Assignment:
Once the pictures are set aside, copy the records below exactly as they stand.

Dataset:

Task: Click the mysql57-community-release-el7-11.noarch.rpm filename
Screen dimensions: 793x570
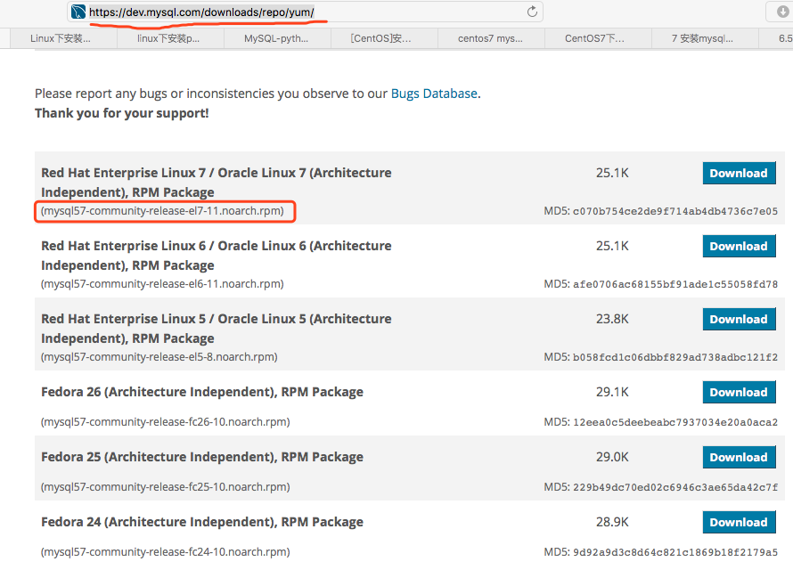Action: tap(165, 211)
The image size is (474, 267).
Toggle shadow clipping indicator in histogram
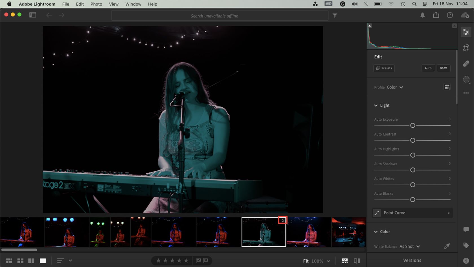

Written reply:
Task: Click the mysql57-community-release-el7-11.noarch.rpm filename
Screen dimensions: 793x570
Action: tap(165, 211)
The image size is (474, 267).
Toggle shadow clipping indicator in histogram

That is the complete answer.